An Unlikely Performance Champion

Wally's World

The Golden Gorilla

Posted by shana on May 5, 2011 in Agility, Obedience with No Comments

This is Wally’s nickname, those that know him fully understand it. He’s only a bit more than 100 pounds, but when he puts his weight to full use, you would think a 600 pound gorilla was in his place.

Monday night, the Golden Gorilla was a maniac for our obedience drill team practice. Its amazing I didn’t face plant 100 times with him darting everywhere. He tried to kill a girls soccer ball – her own damn fault for coming over to meet him! Then he tried to kill me on accident as we attempted to move away from the truck – loose leash? What is that mom? I thought we were doing a weight pull? Thank goodness Bess the Great Dane wasn’t there, as she just went into season. I can’t imagine my sweet Gorilla would have been able to think for the few moments I was able to eek out of his tiny tiny Gorilla brain had Bessy been around. And as I complain about my Gorilla, I do need to keep things in perspective. In the past, during our drill team practices, I might get 15-30 seconds of work out of him at a time before I loose him again. This time, in a new place – Gabriel Park in SW Portland, full of grass, dogs walking by, people playing tennis and tennis balls flying all over the place, and skateboarders zipping past – he was really no worse than normal (which is an embarassing thought to express outloud) and he completed both sections of our routine at least once with both enthusiasm and a decent level of correctness. This is a vast improvement over the level of effort he has been able to pull together at any one time outside of the house in the past. The Golden Gorilla may frequently have a tiny, tiny brain, but even tiny brains are capable of a few moments of coherent thought on occasion.

Tiny brain attacked on Wednesday night as well, only this time I think it was due to shrinkage. You see, it is spring, and even in Oregon, in the spring, when it stops raining for a few days the temperature starts to rise and we had a high in the low 70′s.

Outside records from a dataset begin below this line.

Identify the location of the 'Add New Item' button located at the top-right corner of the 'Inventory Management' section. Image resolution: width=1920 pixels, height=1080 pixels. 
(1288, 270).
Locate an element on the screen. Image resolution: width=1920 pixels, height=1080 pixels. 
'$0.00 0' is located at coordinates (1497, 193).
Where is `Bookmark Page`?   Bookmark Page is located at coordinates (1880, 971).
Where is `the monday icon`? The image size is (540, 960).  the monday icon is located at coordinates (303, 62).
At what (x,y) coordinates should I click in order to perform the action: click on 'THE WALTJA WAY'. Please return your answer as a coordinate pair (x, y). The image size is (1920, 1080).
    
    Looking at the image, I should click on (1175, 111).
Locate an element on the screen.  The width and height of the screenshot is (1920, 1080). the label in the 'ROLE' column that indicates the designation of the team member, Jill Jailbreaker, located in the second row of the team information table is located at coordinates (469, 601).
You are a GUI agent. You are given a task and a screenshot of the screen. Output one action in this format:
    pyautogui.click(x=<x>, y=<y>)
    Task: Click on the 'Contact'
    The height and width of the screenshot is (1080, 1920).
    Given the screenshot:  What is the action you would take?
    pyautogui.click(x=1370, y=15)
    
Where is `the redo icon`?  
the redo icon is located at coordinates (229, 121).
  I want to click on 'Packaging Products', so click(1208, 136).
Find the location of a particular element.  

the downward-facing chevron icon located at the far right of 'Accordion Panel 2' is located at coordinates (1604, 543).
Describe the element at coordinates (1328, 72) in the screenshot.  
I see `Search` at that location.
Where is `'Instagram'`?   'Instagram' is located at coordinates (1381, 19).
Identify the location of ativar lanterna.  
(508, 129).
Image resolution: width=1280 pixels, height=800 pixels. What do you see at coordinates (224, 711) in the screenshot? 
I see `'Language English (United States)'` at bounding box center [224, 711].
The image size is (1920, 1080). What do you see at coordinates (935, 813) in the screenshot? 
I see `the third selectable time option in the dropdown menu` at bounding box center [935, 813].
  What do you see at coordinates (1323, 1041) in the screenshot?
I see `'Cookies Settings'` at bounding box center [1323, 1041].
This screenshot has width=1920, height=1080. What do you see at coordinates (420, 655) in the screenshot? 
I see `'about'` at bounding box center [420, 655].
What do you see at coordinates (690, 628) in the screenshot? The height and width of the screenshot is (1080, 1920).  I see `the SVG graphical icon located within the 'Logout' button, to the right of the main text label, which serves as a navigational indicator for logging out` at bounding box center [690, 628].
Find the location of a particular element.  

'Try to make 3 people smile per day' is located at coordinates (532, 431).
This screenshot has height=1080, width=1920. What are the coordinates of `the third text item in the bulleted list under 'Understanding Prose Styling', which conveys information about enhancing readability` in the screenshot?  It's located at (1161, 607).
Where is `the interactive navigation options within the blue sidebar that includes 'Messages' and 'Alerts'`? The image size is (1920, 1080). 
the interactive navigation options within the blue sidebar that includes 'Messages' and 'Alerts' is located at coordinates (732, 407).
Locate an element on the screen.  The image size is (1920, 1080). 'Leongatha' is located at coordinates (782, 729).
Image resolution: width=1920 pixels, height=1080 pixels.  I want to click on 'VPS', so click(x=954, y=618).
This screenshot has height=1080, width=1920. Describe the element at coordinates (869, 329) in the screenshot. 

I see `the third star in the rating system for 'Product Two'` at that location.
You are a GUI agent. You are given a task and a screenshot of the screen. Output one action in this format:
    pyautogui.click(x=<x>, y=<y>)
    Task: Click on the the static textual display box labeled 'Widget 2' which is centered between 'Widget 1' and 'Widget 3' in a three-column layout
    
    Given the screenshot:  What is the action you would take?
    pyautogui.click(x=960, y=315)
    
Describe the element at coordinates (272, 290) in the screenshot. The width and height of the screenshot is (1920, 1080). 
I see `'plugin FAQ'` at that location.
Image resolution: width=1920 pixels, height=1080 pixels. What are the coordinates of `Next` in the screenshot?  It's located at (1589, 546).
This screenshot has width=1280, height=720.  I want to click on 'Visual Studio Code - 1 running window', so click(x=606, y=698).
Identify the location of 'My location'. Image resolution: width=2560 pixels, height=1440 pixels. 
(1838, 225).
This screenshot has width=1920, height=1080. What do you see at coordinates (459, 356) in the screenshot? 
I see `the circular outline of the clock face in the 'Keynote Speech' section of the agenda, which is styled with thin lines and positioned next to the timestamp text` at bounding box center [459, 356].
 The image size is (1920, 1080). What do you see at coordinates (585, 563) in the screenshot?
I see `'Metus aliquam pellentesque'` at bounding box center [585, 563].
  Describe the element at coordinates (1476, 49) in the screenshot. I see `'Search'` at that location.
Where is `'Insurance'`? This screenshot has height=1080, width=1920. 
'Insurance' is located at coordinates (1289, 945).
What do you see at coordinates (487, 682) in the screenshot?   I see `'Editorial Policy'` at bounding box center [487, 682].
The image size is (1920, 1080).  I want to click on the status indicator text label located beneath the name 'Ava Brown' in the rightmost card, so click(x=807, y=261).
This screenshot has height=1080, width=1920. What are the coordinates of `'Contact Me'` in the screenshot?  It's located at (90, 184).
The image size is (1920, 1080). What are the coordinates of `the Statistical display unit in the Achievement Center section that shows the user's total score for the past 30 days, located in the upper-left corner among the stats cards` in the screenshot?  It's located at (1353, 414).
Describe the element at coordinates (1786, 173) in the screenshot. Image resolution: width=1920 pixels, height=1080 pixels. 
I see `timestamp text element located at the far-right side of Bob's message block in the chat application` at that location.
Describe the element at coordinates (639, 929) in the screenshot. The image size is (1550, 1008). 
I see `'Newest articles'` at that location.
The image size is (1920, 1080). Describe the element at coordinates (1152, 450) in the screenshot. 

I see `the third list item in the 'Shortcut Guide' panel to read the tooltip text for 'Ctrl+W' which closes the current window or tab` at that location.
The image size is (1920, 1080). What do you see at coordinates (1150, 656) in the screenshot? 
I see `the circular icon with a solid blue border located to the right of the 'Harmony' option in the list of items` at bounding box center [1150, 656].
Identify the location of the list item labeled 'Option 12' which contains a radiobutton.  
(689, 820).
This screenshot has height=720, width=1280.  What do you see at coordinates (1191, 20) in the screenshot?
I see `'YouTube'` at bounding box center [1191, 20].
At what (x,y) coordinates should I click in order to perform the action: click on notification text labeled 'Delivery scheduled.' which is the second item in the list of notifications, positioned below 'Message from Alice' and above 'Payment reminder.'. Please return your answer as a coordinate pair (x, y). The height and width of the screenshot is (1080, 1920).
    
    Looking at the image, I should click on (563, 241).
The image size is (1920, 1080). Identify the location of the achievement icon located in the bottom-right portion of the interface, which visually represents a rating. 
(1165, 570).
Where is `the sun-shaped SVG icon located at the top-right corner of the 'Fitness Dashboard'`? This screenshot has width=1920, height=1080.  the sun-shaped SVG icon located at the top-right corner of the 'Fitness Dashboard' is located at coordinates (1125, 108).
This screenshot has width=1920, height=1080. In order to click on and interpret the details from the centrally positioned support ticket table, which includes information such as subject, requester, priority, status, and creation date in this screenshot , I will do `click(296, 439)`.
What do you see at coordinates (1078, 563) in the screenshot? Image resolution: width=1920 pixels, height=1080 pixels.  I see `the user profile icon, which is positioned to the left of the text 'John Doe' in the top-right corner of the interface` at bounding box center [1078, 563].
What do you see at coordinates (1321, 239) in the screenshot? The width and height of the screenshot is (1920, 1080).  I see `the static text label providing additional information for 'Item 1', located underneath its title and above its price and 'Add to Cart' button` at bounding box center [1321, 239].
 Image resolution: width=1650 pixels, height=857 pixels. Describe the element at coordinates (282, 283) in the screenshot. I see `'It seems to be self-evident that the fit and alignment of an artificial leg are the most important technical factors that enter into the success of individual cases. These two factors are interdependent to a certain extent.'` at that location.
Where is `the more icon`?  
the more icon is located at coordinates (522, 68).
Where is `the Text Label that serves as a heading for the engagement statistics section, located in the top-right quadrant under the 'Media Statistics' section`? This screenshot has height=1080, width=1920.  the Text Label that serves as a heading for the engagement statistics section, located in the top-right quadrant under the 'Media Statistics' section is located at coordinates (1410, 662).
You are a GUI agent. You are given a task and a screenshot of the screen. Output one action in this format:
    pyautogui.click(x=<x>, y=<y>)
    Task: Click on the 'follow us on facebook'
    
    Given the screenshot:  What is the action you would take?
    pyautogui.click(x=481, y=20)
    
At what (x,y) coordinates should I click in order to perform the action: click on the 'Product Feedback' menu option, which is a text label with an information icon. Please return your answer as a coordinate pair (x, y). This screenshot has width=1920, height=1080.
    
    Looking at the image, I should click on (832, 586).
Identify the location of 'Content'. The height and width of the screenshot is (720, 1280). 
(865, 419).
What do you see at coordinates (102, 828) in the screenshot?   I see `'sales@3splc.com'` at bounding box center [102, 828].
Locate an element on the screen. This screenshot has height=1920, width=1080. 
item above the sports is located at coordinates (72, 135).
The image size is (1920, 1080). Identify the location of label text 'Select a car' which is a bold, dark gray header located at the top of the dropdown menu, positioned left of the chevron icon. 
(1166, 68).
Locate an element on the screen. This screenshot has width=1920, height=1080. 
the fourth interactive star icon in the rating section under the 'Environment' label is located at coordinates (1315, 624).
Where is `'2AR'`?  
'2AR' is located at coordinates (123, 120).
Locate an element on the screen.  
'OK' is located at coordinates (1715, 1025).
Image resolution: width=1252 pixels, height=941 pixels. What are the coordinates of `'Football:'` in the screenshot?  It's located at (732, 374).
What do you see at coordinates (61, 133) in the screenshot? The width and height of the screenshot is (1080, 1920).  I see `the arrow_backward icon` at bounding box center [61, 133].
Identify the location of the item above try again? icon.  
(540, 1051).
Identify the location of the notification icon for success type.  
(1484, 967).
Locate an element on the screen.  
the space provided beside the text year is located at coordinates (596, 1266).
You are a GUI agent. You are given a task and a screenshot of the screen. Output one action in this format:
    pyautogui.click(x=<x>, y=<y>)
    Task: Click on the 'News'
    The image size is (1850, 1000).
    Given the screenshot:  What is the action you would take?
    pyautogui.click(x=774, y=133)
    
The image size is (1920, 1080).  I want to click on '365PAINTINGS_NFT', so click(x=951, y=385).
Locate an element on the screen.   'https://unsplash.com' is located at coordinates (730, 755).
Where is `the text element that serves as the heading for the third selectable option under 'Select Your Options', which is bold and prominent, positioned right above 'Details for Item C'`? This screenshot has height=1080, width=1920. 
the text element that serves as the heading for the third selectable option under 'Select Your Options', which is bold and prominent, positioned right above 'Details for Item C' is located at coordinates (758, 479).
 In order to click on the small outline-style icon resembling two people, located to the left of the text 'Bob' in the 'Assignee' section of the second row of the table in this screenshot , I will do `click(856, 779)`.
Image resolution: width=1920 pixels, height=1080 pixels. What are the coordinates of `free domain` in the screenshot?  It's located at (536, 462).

Wally is ok when its 66. He starts panting when its 67, and completely melts at 69. I’m not exaggerating here, my thermostat can confirm, as soon as the house temp goes from 66 (no panting) to 67, he starts panting. At 69 he is pacing and collapsing in various parts of the house, melting. He is a very melodramatic Golden Gorilla with a Tiny, Tiny Brain. The agility barn where we practice is very warm in the summer, and even on comfortable spring days, it gets a bit stuffy inside. The barn is in a rural location, and to keep the neighbors happy, and to legally have a dog business on farm use land, our trainer had to jump through hoops and build a barn fully insulated to keep noise inside, and can’t open a window or door during classes. Wally, er the Golden Gorilla, melted. He planted his butt, whined and panted and refused to eat chicken. Cheese was ok though, go figure. He paced, wouldn’t look at me, couldn’t muster an ounce of motivation. When I could get him up, he walked instead of running. Now again, I should temper my complaints with what he did right. While most of the 35 minutes (short class due to us all being able to work at the same time) he sat and panted and looked tortured, I was able to get a few moments of great engagement and slightly faster than a walk movement out of him as we practiced front crosses through jump standards. So yes, most of the class was a bust, but he had a few moments when he tried and had fun.

I’m hoping he will adjust some to the increasing temperature so we can continue classes until the real heat of summer hits. But we may need to take a hiatus from agility until the fall if he continues to melt when its over 69. I’m a bit disappointed, but perhaps he will surprise me and be more engaged when we are more active in class as we all progress. And there is always obedience work we can do this summer if in fact he can’t handle the heat.

My Golden Gorilla with a Tiny, Tiny Brain really is a good boy, a smart boy, but he’s also turning into a big boy Tibetan Mastiff, presenting me with all kinds of new challenges. I feel about 10 steps behind him in terms of training and where we need to be in order to tackle these challenges, but I wanted a challenge…right?

A Note From Shana:

This blog is a journal to record my progress in training a Tibetan Mastiff, known for their independent and untrainable nature, to compete at the highest levels of AKC Agility and Obedience. Succeed or fail, my hope is our journey is inspirational to my fellow TM owners, as well as a source of humor and humility for dog lovers everywhere.